Much of the conservation in many of our communities occurs around sacred sites. On Mfangano island on Lake Victoria, in spite of having assimilated themselves with the Luo, the Suba still retain many of their own cultural traditions, not least of which involve the preservation and protection of several sacred forests.
One may not chop down any tree or even carry away a fallen branch, or anything found in the forest. Similar forests exist among the Tharaka along the Kathita river.

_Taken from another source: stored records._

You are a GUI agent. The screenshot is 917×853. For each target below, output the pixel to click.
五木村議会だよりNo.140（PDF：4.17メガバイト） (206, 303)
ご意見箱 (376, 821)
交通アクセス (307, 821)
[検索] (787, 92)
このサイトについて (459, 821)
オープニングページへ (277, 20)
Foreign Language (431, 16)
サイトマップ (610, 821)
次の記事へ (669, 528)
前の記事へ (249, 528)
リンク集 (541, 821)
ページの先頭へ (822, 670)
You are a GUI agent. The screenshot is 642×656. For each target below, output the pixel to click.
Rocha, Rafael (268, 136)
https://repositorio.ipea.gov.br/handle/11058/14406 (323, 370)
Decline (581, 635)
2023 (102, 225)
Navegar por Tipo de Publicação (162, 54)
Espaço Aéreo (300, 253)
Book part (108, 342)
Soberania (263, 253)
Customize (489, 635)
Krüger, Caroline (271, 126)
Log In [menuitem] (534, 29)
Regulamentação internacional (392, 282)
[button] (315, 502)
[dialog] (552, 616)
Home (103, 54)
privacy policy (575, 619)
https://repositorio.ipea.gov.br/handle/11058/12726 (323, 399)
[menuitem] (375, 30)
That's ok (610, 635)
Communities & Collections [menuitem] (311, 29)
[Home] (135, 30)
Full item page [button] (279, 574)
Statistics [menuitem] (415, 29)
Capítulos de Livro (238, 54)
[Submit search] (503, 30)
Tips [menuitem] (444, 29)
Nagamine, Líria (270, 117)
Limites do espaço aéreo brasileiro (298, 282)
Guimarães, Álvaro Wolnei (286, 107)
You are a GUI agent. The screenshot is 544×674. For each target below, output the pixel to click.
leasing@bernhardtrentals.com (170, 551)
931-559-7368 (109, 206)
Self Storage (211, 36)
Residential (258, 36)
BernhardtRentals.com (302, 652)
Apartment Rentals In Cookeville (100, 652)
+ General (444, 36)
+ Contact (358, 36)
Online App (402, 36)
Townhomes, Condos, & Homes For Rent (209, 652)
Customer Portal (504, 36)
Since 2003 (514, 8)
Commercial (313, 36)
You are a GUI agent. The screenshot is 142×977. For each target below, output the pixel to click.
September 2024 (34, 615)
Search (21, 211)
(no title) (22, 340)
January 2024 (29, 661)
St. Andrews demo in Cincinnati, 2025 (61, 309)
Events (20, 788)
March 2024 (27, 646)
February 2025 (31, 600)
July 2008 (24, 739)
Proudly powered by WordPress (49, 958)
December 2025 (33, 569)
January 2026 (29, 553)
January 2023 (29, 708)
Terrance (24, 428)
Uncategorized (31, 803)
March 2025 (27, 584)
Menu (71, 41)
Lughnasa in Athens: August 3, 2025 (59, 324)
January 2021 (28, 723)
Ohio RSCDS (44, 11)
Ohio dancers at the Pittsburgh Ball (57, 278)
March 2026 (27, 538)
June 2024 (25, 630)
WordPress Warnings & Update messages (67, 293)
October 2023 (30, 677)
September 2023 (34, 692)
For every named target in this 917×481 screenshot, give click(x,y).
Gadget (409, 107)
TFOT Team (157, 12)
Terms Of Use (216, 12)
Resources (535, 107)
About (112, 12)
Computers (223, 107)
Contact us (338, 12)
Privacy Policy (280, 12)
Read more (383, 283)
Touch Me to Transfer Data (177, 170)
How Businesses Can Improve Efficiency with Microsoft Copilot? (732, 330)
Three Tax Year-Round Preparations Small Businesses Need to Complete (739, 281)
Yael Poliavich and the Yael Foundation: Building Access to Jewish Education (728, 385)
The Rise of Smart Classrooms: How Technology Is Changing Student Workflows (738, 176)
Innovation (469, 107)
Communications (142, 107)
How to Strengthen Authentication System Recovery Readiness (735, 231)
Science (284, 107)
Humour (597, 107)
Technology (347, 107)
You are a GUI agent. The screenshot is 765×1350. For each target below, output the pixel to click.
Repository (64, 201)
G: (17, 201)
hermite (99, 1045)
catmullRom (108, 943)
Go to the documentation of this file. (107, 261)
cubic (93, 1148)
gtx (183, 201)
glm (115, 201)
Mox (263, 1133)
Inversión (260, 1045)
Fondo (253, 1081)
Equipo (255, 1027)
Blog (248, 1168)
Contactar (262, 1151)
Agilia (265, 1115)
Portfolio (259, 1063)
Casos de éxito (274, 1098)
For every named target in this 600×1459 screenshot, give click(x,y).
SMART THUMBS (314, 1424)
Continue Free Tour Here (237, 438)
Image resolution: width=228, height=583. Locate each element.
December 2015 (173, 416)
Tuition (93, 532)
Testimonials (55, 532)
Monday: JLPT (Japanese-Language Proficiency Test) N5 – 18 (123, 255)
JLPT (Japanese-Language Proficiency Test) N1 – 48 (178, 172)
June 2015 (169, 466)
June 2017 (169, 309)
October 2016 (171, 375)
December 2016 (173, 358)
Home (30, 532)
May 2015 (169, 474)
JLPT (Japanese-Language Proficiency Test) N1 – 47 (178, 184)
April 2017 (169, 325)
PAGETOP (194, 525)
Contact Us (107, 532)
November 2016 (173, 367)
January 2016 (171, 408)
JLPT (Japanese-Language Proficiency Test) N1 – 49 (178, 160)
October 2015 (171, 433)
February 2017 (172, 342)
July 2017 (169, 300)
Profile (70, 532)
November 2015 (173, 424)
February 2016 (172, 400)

Join the discussion! What does your ethnic heritage mean to you? Should more be done to celebrate our cultural diversity? What ceremonial tradition do you most respect? Are we losing our tribal identities and, if so, is that a good or a bad thing? Share your thoughts at the end of this article online at kenyayetu.net or via social media Facebook: kenyayetumag or Twitter: @kenyayetumag
Kenyans at a glance
1 The Bantu
You will find people of Bantu origin at the coastal, western and central provinces. Although Bantus make up about 70 per cent of our population, they occupy only about 30 per cent of the land surface. The Bantus are believed to have migrated from Cameroon, bringing with them the knowledge of root crop farming, iron working and a more settled lifestyle that enabled them to cultivate and occupy large areas of land. Most common are the Kamba, Kikuyu and Luhya. Other Bantu tribes include the Embu, Kisii, Kuria, Mbeere, Meru, Mjikenda and Taita.
2 The Nilotic People
Believed to have migrated from southern Sudan, Nilotes today represent the second largest group of people inhabiting the Great Lakes region, and the Nile Valley and southwestern Ethiopia. They are primarily fishermen and pastoralists, and include the Kalenjin, the Luo, Samburu, Turkana and the Maasai.
3 Cushitic People
Living mostly in arid and semi-arid eastern-and northeastern regions of Kenya, Cushites are nomadic pastoralists who own large herds of camels, sheep, cattle and goats. They speak Afro-Asiatic languages and originally come from Ethiopia and Somalia. They have close ties with their kinsmen in these countries. The Cushites represent about 2 per cent of the population, mostly represented by the Oromo and the Somali speakers.
Descendants of labourers who came to Kenya to construct the Kenya-Uganda railway, circa 19th century. Known for their business acumen and close-knit communities.
5 Kenyan Arabs
Descendants of Yemeni, Omani and Persian traders from the pre-colonial era, you will know them as the Swahili, an ethnic group that resulted from Bantu-Arab intermarriage. They mostly reside along Kenya’s coastline.